The secretarial order signed today at Interior’s command center establishes a framework through which Interior bureaus will coordinate climate change science and resource management strategies. Under the framework:

· A new Climate Change Response Council, led by the Secretary, Deputy Secretary and Counselor, will coordinate DOI’s response to the impacts of climate change within and among the Interior bureaus and will work to improve the sharing and communication of climate change impact science, including through www.data.gov;

· Eight DOI regional Climate Change Response Centers, serving Alaska, the Northeast, the Southeast, the Southwest, the Midwest, the West, Northwest, and Pacific regions – will synthesize existing climate change impact data and management strategies, help resource managers put them into action on the ground, and engage the public through education initiatives; and

· A network of Landscape Conservation Cooperatives will engage DOI and federal agencies, local and state partners, and the public to craft practical, landscape-level strategies for managing climate change impacts within the eight regions. The cooperatives will focus on impacts such as the effects of climate change on wildlife migration patterns, wildfire risk, drought, or invasive species that typically extend beyond the borders of any single National Wildlife Refuge, BLM unit, or National Park.

“The unprecedented scope of climate change impacts requires Interior bureaus and agencies to work together, and with other federal, state, tribal and local governments, and private landowner partners, to develop landscape-level strategies for understanding and responding to climate change impacts,” said Salazar.

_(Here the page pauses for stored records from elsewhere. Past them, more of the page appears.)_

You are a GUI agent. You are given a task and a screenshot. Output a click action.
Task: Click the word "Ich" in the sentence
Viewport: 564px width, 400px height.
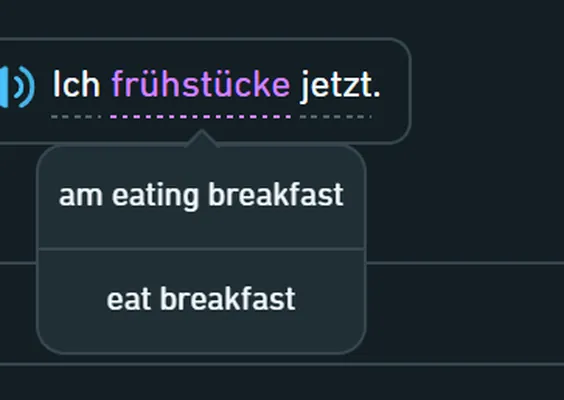[77, 84]
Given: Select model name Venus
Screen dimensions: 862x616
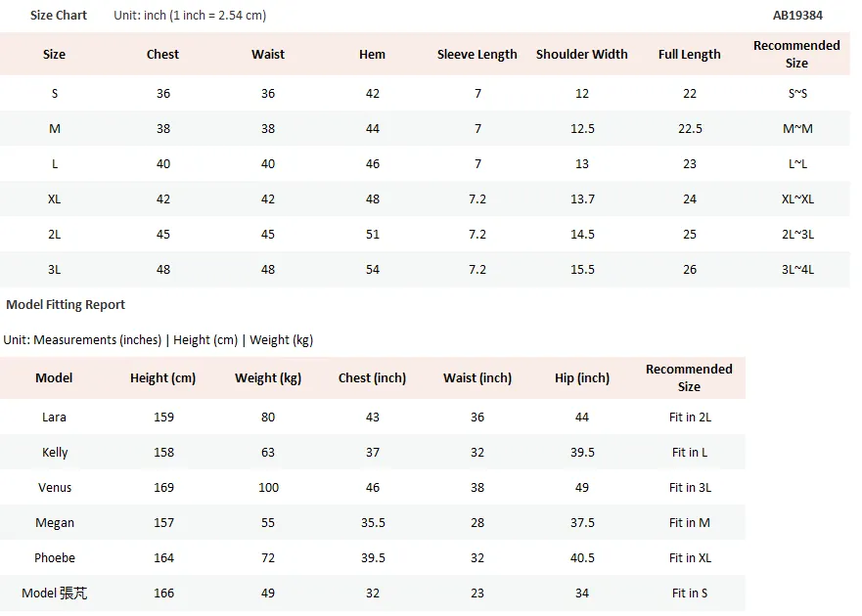Looking at the screenshot, I should (x=55, y=487).
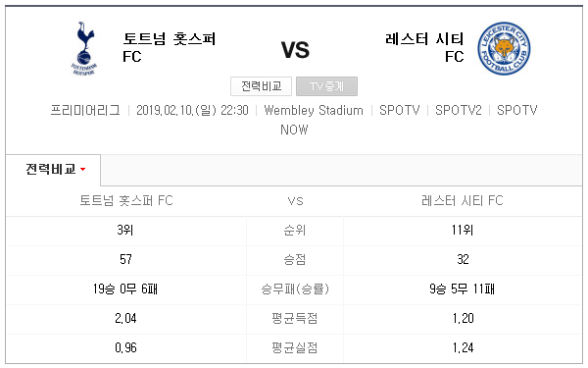The height and width of the screenshot is (368, 588).
Task: Click Leicester's 1.24 평균실점 value
Action: [464, 348]
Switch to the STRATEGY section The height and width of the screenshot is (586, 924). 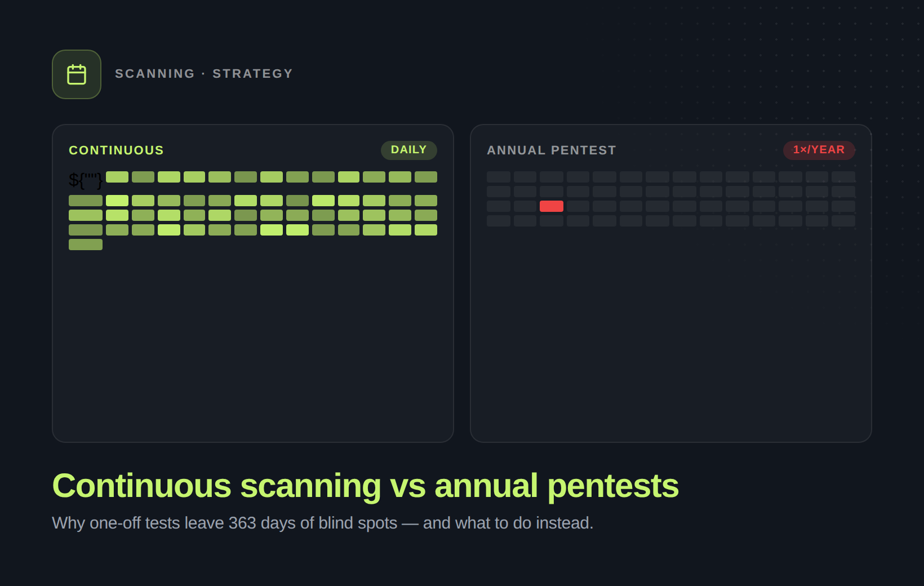(252, 73)
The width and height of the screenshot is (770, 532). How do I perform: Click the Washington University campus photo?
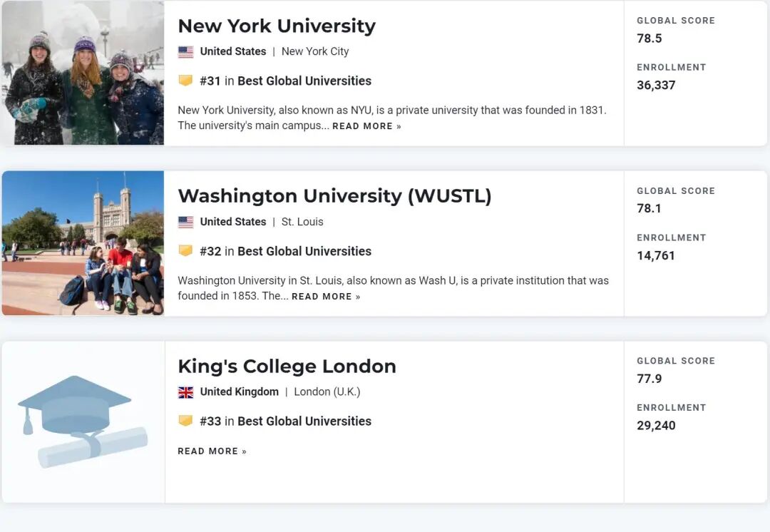point(83,243)
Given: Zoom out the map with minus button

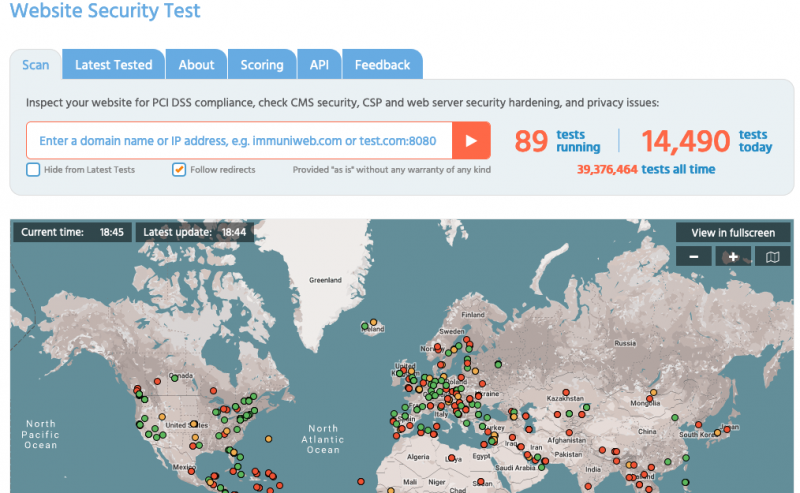Looking at the screenshot, I should [x=694, y=257].

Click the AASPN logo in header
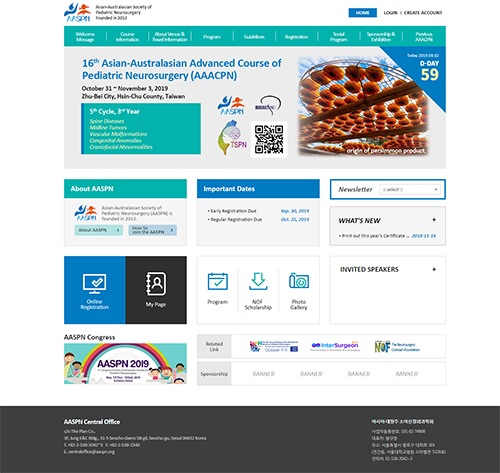(77, 12)
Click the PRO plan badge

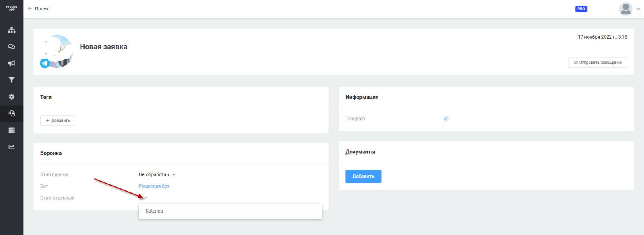581,9
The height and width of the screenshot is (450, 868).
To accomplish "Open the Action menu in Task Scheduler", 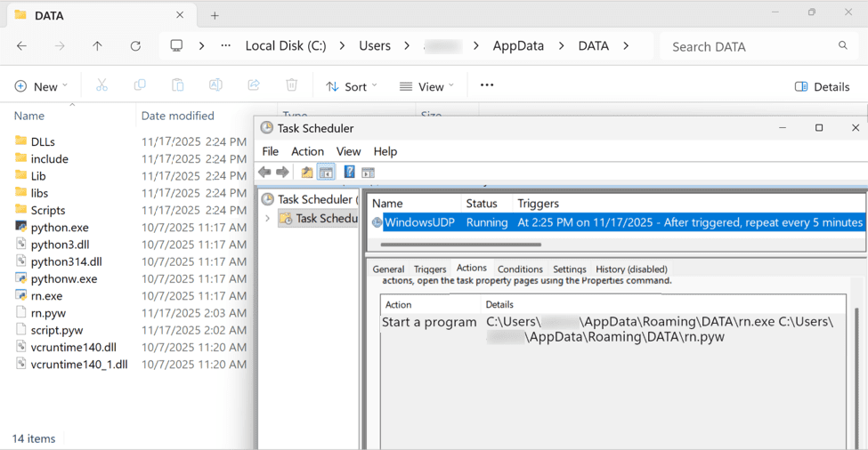I will (x=307, y=151).
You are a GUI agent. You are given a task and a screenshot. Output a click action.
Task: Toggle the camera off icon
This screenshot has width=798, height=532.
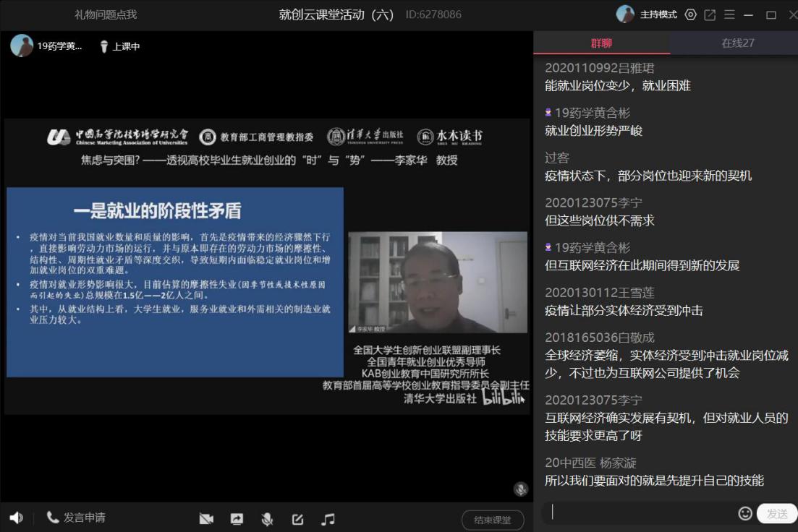206,519
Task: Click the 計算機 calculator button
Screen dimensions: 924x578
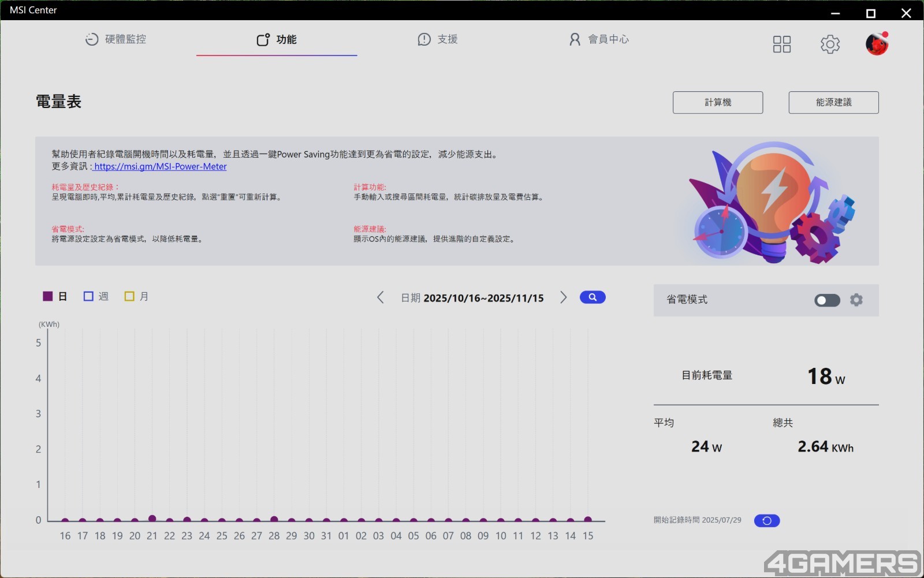Action: tap(717, 103)
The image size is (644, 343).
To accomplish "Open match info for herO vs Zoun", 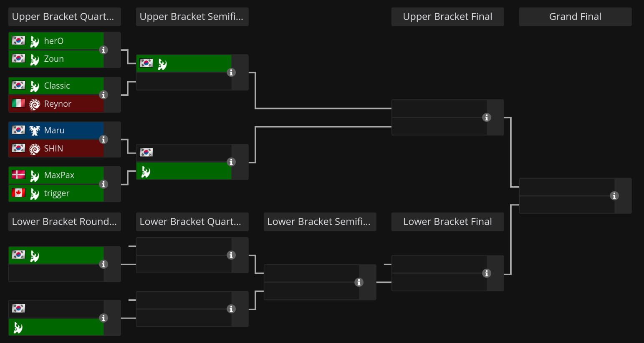I will 104,50.
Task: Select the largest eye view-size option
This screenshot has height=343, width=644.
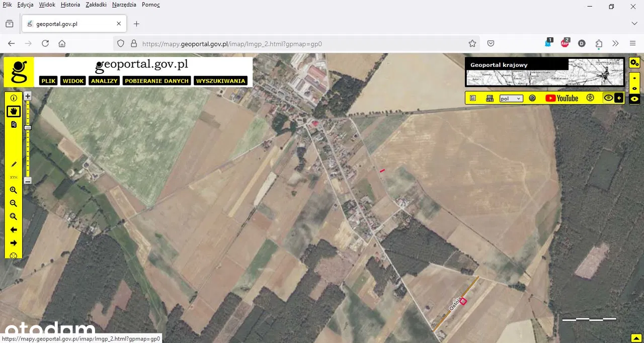Action: (x=634, y=99)
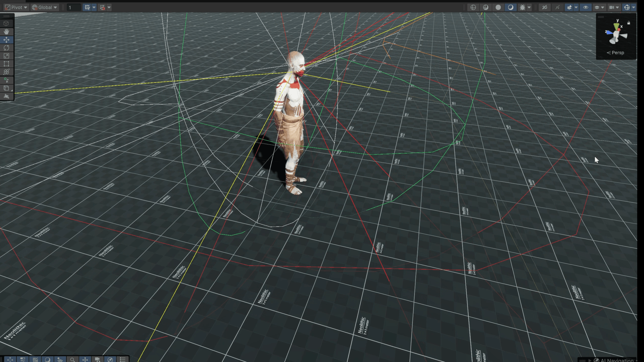Click the snap increment value field
The height and width of the screenshot is (362, 644).
[73, 7]
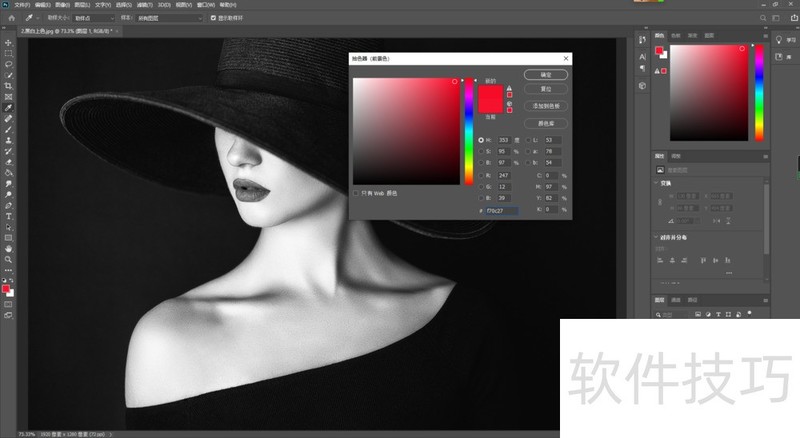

In addition to coordinating DOI’s response to the impacts of climate change, the Climate Change Response Council will oversee the DOI Carbon Storage Project, through which the Department of the Interior is developing methodologies for both geological (i.e., underground) and biological (e.g., forests and rangelands) carbon storage, and the DOI Carbon Footprint Project, through which DOI will develop a unified greenhouse gas emission reduction program, including setting a baseline and reduction goal for the Department’s greenhouse gas emissions and energy use.

Today’s Secretarial Order builds on Secretarial Order No. 3285, issued on March 11, 2009, which prioritized development of renewable energy on public lands and offshore waters in order to reduce the country’s dependence on foreign oil and to reduce greenhouse gas pollution.

Interior plays a lead role in helping the nation address the impacts of climate change. Through the National Park Service, Bureau of Land Management, Bureau of Indian Affairs, Bureau of Reclamation, U.S. Geological Survey, Minerals Management Service, and Fish and Wildlife Service, Interior oversees one-fifth of the nation’s landmass and 1.7 billion acres on the Outer Continental Shelf, supplies drinking water to more than 31 million people and irrigation water to 140,000 farmers, manages iconic wildlife species from the Arctic to the Everglades, holds trust responsibilities on behalf of the federal government for over 500 tribal nations, and is home to the nation’s top scientists and natural and cultural resource managers.